Collected data:

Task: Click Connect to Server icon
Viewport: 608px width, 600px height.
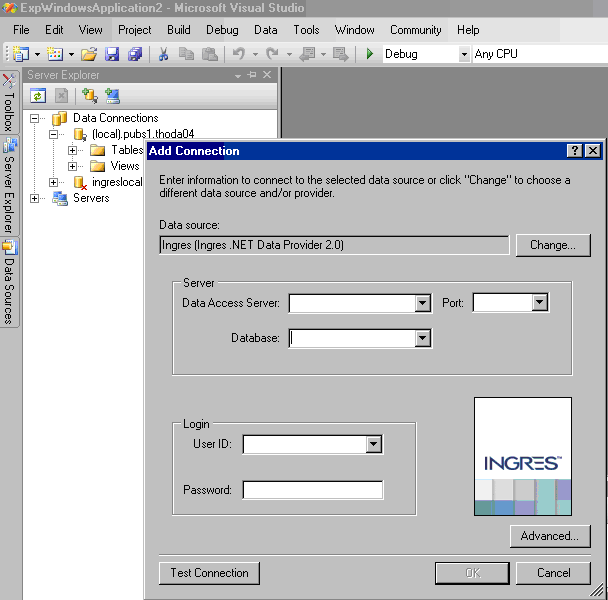Action: click(x=112, y=96)
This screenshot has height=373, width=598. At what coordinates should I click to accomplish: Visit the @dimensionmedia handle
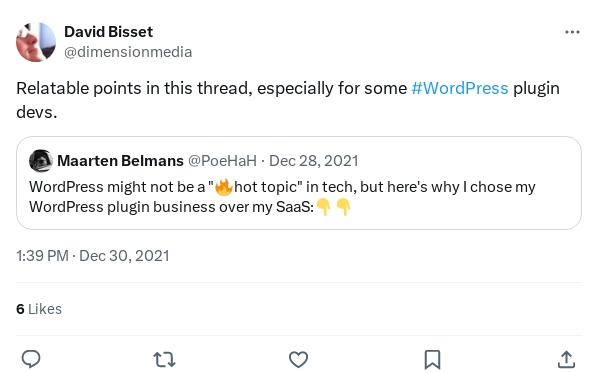coord(128,52)
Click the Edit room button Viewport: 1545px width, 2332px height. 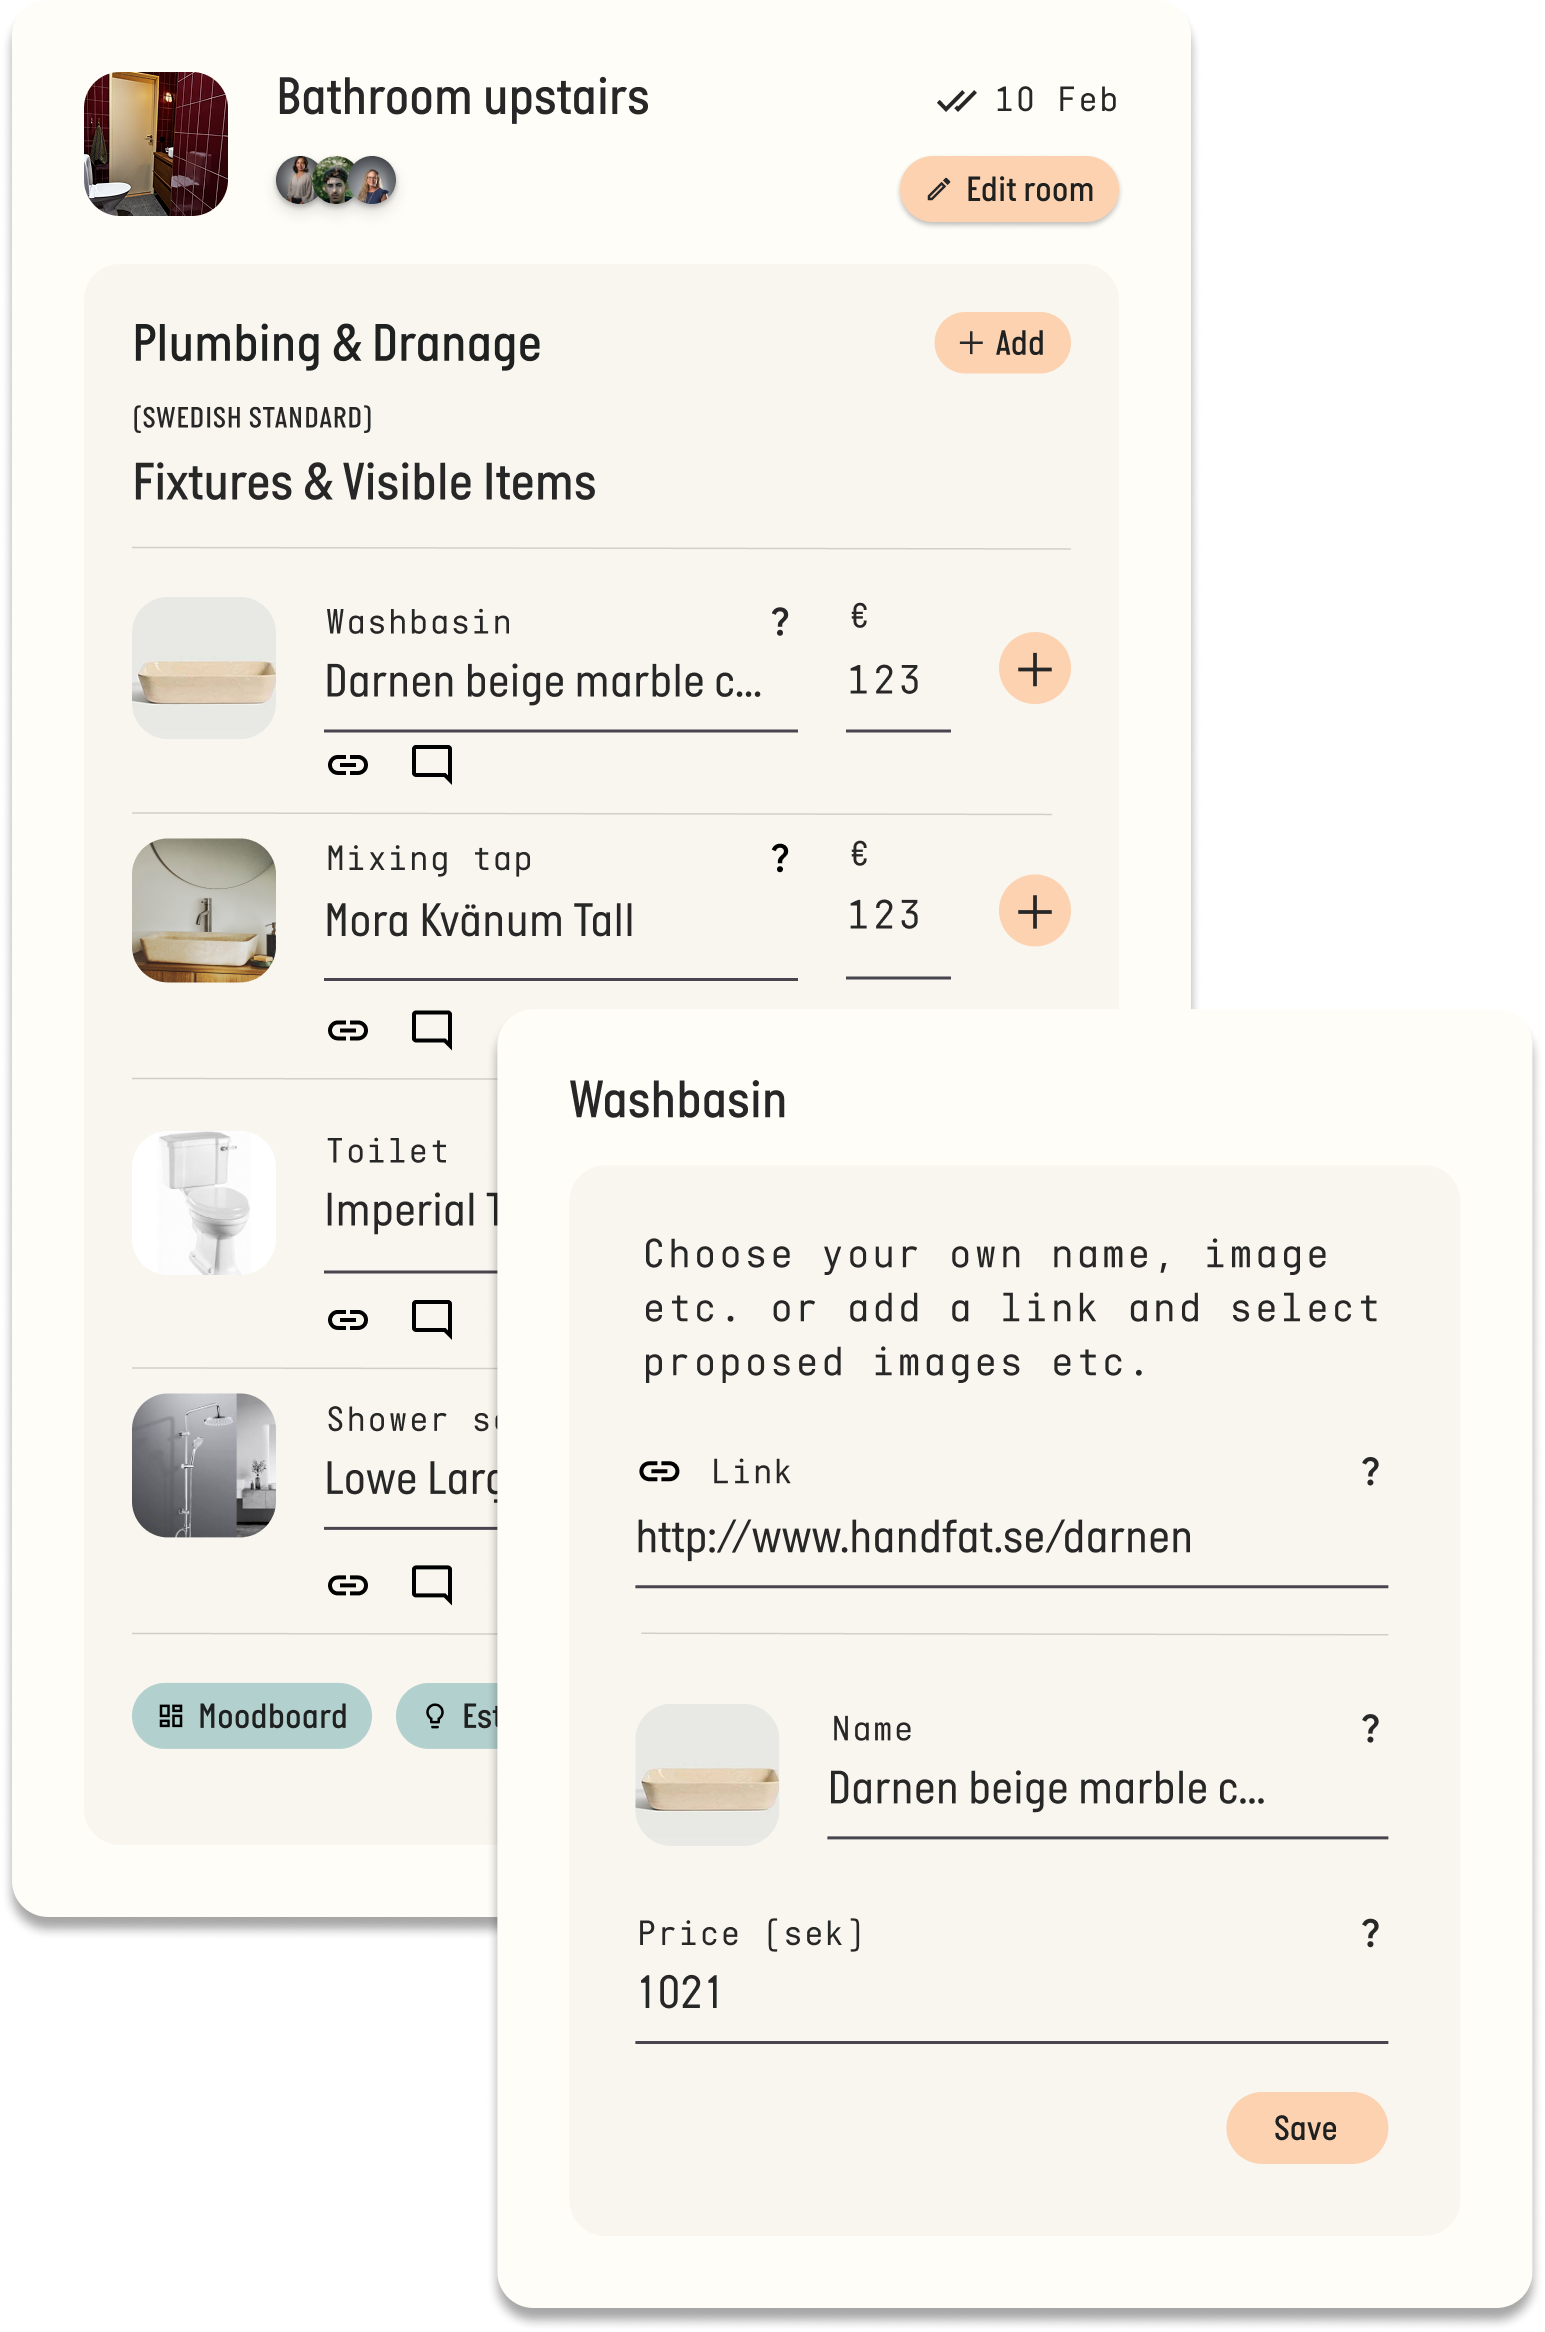click(x=1009, y=189)
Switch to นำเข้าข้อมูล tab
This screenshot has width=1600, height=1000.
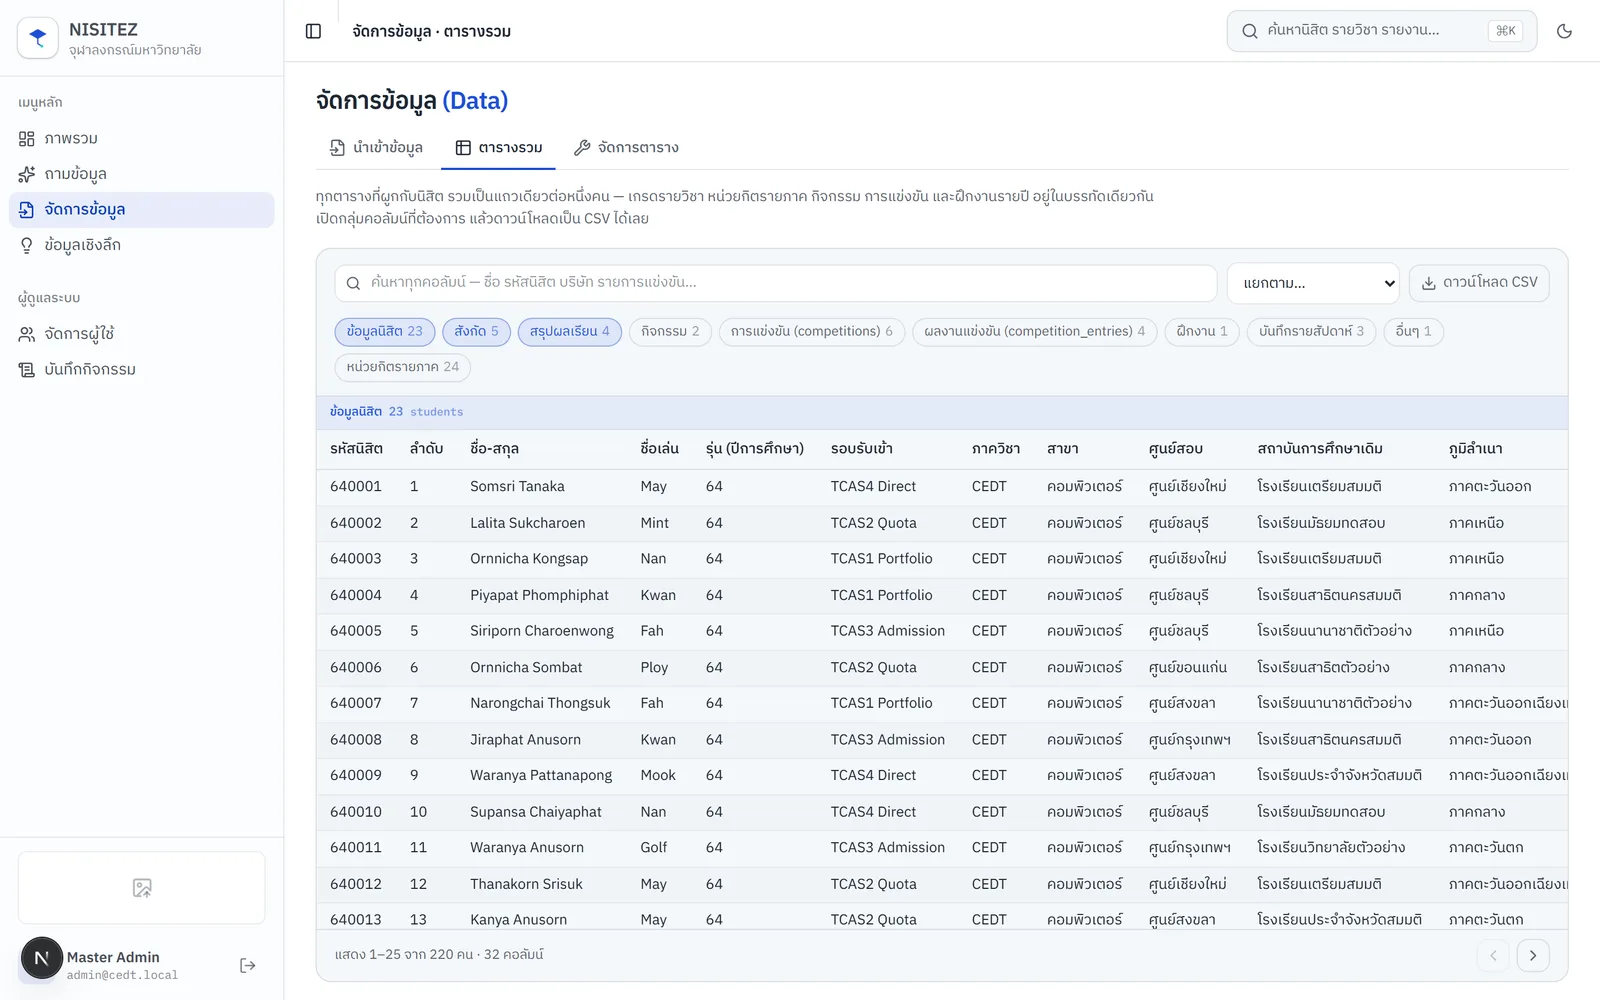(x=376, y=148)

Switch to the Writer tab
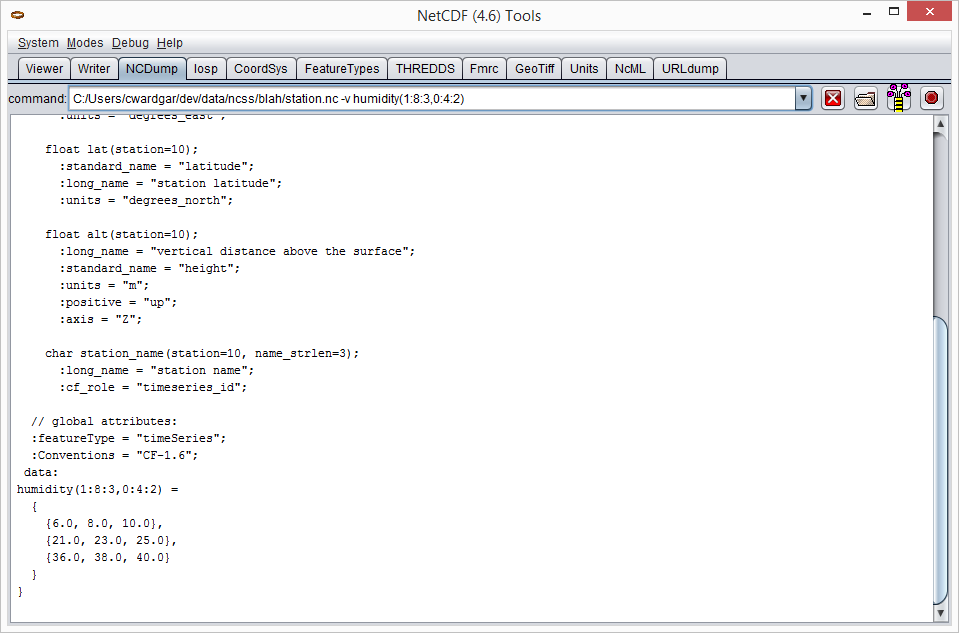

**Problem details**
Given the entries above, count how many lines include the word "Switch"; respond with the number only.

**Response to this task**
2